Outlier sensitivity. Because PCA relies on the covariance matrix, it can be heavily influenced by outliers. Robust PCA variants (such as those based on the minimum covariance determinant estimator) have been developed to mitigate this.
For visualization of high-dimensional data, two nonlinear dimensionality reduction methods have largely supplanted PCA as the default tool: t-distributed stochastic neighbor embedding (t-SNE) and uniform manifold approximation and projection (UMAP).
t-SNE, introduced by van der Maaten and Hinton in 2008, converts pairwise similarities between data points into probability distributions and minimizes the divergence between the high-dimensional and low-dimensional distributions [7]. It excels at revealing local cluster structure and is widely used for visualizing single-cell RNA sequencing data, word embeddings, and image features. However, t-SNE can be slow on large datasets, is non-deterministic, does not preserve global distances well, and the resulting coordinates have no straightforward interpretation.
UMAP, introduced by McInnes, Healy, and Melville in 2018, constructs a topological representation of the high-dimensional data and optimizes a low-dimensional embedding to match that topology [8]. UMAP is generally faster than t-SNE, scales better to large datasets, and tends to preserve more of the global structure.
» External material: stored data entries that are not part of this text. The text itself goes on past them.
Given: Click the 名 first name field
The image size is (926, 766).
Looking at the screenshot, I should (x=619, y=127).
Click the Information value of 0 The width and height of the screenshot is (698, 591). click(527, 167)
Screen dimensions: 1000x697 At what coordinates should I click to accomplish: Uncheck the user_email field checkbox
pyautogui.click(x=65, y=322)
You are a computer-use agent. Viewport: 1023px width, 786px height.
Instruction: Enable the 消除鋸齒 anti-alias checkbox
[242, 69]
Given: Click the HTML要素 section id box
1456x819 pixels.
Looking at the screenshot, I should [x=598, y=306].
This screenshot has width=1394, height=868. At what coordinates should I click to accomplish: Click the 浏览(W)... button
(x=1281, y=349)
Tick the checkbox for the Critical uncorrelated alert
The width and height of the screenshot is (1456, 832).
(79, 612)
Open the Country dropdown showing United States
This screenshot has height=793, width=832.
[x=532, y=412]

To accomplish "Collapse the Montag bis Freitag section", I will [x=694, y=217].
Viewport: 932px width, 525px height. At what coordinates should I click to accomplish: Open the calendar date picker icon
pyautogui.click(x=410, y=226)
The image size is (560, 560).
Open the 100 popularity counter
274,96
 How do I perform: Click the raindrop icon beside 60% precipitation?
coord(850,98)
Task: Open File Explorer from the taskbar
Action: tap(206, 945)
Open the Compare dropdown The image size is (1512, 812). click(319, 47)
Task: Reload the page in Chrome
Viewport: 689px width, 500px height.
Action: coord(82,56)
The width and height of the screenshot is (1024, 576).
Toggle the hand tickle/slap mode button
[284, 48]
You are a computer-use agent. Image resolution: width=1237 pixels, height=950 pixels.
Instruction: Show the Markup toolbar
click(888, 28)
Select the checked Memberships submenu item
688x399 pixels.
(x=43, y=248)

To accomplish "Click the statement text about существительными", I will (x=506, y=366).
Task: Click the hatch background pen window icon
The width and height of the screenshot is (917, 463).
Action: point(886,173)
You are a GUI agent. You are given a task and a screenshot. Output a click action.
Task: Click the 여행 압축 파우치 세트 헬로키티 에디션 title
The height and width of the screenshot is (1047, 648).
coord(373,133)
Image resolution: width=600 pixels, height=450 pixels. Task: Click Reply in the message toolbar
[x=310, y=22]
It has become a popular alternative for exploratory analysis in biology, astronomy, and other fields.
| Feature | PCA | t-SNE | UMAP |
|---|---|---|---|
| Type | Linear | Nonlinear | Nonlinear |
| Preserves global structure | Yes | Poorly | Moderately |
| Preserves local structure | Moderately | Excellently | Excellently |
| Scalability | Excellent | Poor to moderate | Good |
| Interpretability of components | Moderate | Low | Low |
| Deterministic | Yes | No | No |
| Typical use | Preprocessing, denoising, general exploration | Cluster visualization | Cluster visualization, embedding |
It is worth noting that PCA and these nonlinear methods are not mutually exclusive. A common workflow is to first reduce data with PCA to 50 or 100 dimensions (which is fast and removes noise) and then apply t-SNE or UMAP for final 2D visualization.
Several variants of PCA have been developed to address specific needs:
Despite being over 120 years old, PCA remains one of the most frequently used tools in data analysis and machine learning. It is a standard preprocessing step in many ML pipelines, a default diagnostic tool in genomics and social science, and a building block for more complex methods. In the era of deep learning and large language models, PCA continues to find use in analyzing the internal representations of neural networks, compressing embedding spaces, and serving as a fast dimensionality reduction step before applying more computationally intensive methods.
The method's simplicity, speed, mathematical elegance, and widespread software support (built into NumPy, scikit-learn, R, MATLAB, and essentially every statistical computing environment) ensure that PCA will remain a foundational technique for years to come.